Hinkov Hristian, Lee Chong Bin, Pitts Leonard, Lanmüller Pia, Klein Christoph, Kukucka Marian, Potapov Evgenij, Kempfert Jörg, Falk Volkmar, Dreger Henryk, Unbehaun Axel
Department of Cardiothoracic and Vascular Surgery, Deutsches Herzzentrum der Charité (DHZC), Berlin, Germany.
Charité-Universitätsmedizin Berlin, Freie Universität Berlin and Humboldt-Universität zu Berlin, Berlin, Germany.
Eur J Cardiothorac Surg. 2024 Mar 1;65(3). doi: 10.1093/ejcts/ezae028.
Aortic valve regurgitation (AR) frequently complicates the clinical course after left ventricular assist device (LVAD) implantation. Transcatheter aortic valve implantation (TAVI) has emerged as an alternative to surgical aortic valve replacement (SAVR) in this cohort with a mostly high surgical risk profile. The unique challenges in LVAD patients, such as presence of non-calcified aortic valves and annular dilatation, raise concerns about device migration and paravalvular leakage (PVL) leading to missing device success. This study evaluates procedural outcomes and survival rates in LVAD patients who underwent TAVI, emphasizing strategies to enhance device success.
Between January 2017 and April 2023, 27 LVAD patients with clinically significant AR underwent elective or urgent TAVI at our centre. Primary end-points were procedural success rates, without the need for a second transcatheter heart valve (THV) and postprocedural AR/PVL. Secondary outcomes included survival rates and adverse events.

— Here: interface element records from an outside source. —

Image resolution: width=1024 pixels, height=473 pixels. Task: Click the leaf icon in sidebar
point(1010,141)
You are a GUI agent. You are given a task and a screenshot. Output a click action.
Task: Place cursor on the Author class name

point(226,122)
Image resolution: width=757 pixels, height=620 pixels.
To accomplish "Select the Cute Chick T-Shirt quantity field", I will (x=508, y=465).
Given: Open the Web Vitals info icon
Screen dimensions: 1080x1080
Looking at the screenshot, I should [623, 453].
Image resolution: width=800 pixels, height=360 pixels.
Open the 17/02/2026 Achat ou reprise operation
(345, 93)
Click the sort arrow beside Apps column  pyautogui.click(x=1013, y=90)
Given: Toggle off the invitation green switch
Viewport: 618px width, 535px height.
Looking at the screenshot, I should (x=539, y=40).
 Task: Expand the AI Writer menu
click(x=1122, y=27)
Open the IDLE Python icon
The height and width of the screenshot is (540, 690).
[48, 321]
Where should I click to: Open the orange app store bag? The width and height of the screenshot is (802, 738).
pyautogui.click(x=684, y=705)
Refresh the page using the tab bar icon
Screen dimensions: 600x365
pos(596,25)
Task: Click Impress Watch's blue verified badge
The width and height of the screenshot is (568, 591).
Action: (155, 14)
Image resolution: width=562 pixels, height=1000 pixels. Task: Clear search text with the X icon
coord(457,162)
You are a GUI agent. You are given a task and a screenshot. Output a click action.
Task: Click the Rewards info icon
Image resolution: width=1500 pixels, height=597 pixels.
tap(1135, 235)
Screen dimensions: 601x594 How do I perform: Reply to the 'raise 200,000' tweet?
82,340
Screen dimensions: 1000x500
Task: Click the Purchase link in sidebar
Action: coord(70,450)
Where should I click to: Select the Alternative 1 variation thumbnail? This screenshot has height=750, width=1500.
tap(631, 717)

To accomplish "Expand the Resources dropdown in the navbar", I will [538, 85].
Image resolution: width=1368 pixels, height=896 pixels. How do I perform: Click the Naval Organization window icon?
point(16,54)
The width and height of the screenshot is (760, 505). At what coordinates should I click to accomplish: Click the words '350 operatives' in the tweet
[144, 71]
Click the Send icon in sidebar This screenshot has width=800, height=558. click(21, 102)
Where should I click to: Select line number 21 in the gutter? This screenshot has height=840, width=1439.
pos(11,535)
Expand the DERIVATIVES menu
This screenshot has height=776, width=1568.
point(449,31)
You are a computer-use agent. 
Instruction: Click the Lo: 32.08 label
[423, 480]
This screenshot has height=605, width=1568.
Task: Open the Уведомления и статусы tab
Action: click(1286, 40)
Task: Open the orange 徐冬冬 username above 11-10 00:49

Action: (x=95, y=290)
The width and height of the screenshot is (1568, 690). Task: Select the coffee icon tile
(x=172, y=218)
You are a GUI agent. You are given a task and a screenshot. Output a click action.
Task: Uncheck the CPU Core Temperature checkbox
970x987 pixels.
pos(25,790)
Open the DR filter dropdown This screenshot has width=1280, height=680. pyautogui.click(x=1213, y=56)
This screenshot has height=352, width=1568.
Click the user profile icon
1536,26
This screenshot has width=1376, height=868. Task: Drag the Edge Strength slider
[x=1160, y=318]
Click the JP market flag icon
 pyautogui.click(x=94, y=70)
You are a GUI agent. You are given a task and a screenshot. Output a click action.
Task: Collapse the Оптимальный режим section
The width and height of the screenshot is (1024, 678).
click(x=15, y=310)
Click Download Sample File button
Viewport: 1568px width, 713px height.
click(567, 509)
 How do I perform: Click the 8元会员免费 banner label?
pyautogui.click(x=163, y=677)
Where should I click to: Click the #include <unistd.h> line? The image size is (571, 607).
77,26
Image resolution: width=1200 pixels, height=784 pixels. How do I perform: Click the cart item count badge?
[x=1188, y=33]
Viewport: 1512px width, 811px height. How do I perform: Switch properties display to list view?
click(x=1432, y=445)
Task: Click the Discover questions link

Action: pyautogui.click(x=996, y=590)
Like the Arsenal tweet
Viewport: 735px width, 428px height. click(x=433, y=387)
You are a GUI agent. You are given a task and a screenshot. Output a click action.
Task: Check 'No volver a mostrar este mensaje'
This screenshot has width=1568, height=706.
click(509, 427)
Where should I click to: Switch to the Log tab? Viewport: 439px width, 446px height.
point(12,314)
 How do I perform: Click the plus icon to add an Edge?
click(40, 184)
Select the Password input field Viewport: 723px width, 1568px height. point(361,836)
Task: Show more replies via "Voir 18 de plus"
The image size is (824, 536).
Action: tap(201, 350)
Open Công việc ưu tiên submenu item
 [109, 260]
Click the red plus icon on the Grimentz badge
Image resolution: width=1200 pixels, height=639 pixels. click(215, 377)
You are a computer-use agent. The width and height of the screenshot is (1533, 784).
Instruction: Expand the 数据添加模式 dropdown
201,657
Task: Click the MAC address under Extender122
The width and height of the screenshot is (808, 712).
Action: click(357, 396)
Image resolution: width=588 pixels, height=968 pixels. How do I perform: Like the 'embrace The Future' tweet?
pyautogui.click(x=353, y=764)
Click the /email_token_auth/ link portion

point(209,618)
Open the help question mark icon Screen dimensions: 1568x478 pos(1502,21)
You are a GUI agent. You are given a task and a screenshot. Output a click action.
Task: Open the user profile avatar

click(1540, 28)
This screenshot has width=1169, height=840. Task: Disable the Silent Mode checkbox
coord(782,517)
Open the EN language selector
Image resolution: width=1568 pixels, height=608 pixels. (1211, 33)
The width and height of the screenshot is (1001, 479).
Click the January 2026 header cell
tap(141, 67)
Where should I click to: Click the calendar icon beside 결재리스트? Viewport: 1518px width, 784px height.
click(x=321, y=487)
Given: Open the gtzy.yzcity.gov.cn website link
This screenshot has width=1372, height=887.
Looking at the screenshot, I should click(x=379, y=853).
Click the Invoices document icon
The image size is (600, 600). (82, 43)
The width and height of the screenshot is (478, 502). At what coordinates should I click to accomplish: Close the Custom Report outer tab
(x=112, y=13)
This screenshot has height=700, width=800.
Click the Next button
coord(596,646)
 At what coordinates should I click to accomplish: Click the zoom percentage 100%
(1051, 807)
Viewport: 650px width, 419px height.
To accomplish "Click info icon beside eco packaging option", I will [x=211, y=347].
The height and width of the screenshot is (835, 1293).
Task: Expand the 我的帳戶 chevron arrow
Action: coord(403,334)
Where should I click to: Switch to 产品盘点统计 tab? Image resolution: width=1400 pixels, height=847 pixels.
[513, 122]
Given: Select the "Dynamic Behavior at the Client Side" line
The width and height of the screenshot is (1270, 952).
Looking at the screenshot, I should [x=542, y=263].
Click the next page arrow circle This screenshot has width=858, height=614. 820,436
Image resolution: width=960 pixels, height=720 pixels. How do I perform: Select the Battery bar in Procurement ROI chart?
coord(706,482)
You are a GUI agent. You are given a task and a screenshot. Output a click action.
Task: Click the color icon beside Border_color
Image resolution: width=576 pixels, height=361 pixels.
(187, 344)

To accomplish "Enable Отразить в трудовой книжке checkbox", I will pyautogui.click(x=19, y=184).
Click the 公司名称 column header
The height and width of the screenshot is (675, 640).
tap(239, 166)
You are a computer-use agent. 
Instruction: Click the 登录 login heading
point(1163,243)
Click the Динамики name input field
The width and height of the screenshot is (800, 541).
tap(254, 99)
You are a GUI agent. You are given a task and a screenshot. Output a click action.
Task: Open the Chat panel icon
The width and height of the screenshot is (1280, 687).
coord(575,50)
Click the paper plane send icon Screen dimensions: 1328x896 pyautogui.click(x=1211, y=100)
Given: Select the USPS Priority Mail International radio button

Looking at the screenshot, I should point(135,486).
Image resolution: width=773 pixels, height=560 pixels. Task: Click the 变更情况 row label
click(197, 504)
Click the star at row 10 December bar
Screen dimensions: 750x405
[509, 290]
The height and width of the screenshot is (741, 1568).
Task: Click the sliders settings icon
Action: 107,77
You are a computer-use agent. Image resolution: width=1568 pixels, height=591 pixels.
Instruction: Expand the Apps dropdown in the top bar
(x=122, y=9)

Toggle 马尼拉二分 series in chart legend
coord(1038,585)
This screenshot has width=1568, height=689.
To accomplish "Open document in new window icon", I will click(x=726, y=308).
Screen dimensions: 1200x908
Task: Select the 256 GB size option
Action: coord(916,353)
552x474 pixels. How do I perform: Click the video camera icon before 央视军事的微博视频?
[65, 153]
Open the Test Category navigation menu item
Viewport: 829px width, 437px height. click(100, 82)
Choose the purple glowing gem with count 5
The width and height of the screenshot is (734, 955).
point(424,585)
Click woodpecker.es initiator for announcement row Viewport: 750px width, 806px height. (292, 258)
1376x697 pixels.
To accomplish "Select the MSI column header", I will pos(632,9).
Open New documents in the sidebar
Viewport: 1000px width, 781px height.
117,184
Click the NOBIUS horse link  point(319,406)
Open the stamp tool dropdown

Among the cohort, 14.8% received AR-dedicated TAVI devices, with none requiring a second THV. There was no intraprocedural AR, and 1 patient (25%) had AR > 'trace' at discharge. Additionally, 25.9% underwent device landing zone (DLZ) pre-stenting with a standard TAVI device, all without needing a second THV. There was no intraprocedural AR, and none to trace AR at discharge. Among the 59.3% receiving standard TAVI devices, 37.5% required a second THV. In this subgroup, intraprocedural AR > 'trace' occurred in 12.5%, decreasing to 6.25% at discharge. In-hospital mortality was 3.7%, and median follow-up survival was 388 days (interquartile range 208-1167 days).
TAVI yields promising procedural outcomes and early survival rates in LVAD patients with AR. Tailored TAVI devices and pre-stenting techniques enhance procedural success. Continued research into these strategies is essential to optimize outcomes in this complex patient cohort.
主动脉瓣反流(AR)常使左心室辅助装置(LVAD)植入后的临床病程复杂化。经导管主动脉瓣植入术(TAVI)已成为该队列中手术主动脉瓣置换术(SAVR)的替代方案,该队列患者大多手术风险较高。LVAD患者面临的独特挑战,如非钙化主动脉瓣的存在和瓣环扩张,引发了对装置移位和瓣周漏(PVL)导致装置植入失败的担忧。本研究评估接受TAVI的LVAD患者的手术结果和生存率,重点关注提高装置植入成功率的策略。
2017年1月至2023年4月期间,27例有临床显著AR的LVAD患者在我们中心接受了择期或急诊TAVI。主要终点是手术成功率,无需二次经导管心脏瓣膜(THV)以及术后AR/PVL。次要结局包括生存率和不良事件。
在该队列中,14.8%的患者接受了专门用于AR的TAVI装置,无一例需要二次THV。术中无AR发生,1例患者(25%)出院时AR > “微量”。此外,25.9%的患者使用标准TAVI装置进行了装置着陆区(DLZ)预支架置入,均无需二次THV。术中无AR发生,出院时无AR。在接受标准TAVI装置的59.3%的患者中,37.5%需要二次THV。在该亚组中,术中AR > “微量”的发生率为12.5%,出院时降至6.25%。住院死亡率为3.7%,中位随访生存期为388天(四分位间距208 - 1167天)。
TAVI在患有AR的LVAD患者中产生了有前景的手术结果和早期生存率。定制的TAVI装置和预支架置入技术提高了手术成功率。对这些策略的持续研究对于优化这一复杂患者队列的结局至关重要。